Dans ces moments là, abrasifs, jouasses, innocents et lyriques, Monos tisse sa toile en aimant jouer avec la matière et les corps afin de mettre à distance son regard soit par le biais de plans larges d’une nature hallucinogène (champignons), foisonnante et élégiaque pour après coups, se rapprocher à proximité des corps et de leurs stigmates militaires. Tétanisant dans ces instants adolescents manquant de certitudes, hybride par sa douce curiosité qui mélange les flux, les fluides et les genres, puis dévastateur car chaque émotion, chaque sentiment viscéral est retranscrit avec force par le trouble de la mise en scène. Mais alors que le premier versant du récit se voulait plus introspectif et plus ambivalent dans sa démarche, la deuxième partie, plus référencée (Apocalypse Now), se déroulant dans une jungle hostile, vire au chaos.


Le film change de braquet, mais reste atemporel et n’use jamais de la caractéristique idéologique pour mieux s’interroger sur la question du dévouement et de l’indépendance d’un groupuscule qui semble de lui-même s’enfoncer dans le gouffre des ténèbres. Entre insubordination, indépendance obscurcie et hiérarchie sociale, l’effet de meute, la folie identitaire et la violence laissent de côté les joies du souffle de vie et tirent un trait sur les jouissances de l’environnement, et rien, ni même le symbole de la famille ne pourra les arrêter.
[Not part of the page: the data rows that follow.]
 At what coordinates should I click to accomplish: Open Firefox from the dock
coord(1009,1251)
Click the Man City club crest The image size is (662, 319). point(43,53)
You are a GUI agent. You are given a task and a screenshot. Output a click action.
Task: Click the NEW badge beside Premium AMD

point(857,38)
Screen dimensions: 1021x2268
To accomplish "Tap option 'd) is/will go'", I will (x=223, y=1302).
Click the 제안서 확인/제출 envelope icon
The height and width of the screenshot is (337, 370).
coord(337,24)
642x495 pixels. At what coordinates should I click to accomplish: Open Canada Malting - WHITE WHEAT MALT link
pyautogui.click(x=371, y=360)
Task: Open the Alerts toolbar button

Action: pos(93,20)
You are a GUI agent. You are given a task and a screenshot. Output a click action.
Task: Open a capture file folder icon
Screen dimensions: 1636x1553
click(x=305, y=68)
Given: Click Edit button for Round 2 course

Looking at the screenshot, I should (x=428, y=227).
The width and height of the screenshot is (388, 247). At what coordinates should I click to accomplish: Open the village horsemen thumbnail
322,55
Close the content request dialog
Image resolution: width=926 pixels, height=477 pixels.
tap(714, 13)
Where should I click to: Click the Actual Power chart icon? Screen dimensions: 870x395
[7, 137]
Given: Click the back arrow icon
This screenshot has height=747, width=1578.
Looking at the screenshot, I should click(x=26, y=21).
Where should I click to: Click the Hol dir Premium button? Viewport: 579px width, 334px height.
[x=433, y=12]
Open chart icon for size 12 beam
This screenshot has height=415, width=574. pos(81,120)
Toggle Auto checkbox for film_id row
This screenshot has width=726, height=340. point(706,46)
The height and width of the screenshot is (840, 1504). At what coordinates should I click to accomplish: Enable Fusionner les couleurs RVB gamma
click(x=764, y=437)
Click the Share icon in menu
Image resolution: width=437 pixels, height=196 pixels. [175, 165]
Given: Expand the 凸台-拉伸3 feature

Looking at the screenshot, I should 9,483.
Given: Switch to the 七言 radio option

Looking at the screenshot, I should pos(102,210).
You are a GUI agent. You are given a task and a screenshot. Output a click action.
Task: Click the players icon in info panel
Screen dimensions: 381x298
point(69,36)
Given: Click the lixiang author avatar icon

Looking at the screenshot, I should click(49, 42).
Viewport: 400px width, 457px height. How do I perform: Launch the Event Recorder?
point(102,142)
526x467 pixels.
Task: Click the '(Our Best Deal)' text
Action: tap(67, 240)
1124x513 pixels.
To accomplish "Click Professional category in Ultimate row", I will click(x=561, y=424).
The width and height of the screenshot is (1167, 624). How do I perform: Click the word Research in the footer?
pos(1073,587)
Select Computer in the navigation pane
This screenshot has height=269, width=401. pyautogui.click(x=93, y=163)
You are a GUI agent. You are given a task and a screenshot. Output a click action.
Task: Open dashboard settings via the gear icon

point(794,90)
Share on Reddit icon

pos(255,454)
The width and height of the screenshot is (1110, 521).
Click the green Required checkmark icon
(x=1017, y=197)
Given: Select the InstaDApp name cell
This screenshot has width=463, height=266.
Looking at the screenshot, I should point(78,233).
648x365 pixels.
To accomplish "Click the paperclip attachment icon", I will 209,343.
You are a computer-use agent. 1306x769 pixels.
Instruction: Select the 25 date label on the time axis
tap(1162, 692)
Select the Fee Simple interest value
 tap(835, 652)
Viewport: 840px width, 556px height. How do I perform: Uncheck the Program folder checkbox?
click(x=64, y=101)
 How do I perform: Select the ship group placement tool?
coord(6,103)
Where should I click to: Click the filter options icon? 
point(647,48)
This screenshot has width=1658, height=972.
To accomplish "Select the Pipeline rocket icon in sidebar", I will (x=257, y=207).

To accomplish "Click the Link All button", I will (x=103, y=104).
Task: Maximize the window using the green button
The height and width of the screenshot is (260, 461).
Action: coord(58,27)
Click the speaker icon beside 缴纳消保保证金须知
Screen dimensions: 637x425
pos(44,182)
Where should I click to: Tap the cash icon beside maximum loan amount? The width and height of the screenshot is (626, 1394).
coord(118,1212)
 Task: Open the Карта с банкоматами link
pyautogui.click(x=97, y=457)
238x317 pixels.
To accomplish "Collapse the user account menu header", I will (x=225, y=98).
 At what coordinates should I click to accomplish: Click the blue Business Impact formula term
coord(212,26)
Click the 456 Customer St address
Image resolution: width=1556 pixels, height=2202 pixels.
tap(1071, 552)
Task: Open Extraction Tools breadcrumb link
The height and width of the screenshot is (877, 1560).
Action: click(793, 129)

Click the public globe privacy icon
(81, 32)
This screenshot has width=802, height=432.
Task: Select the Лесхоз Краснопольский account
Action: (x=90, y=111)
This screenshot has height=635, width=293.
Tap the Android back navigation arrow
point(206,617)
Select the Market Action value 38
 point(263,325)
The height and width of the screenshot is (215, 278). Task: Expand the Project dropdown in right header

Alejandro Landes nous laisse en face à face avec un regard flou, tuméfié et dévoré par les larmes où culpabilité, peur et survie se mêlent sans véritable distinction. A l’image du film, qui nous laisse dans le tumulte, le flou total mais surtout face au vertige d’une jeunesse, jetée ad vitam aeternam dans la gueule du loup d’un monde sans filet.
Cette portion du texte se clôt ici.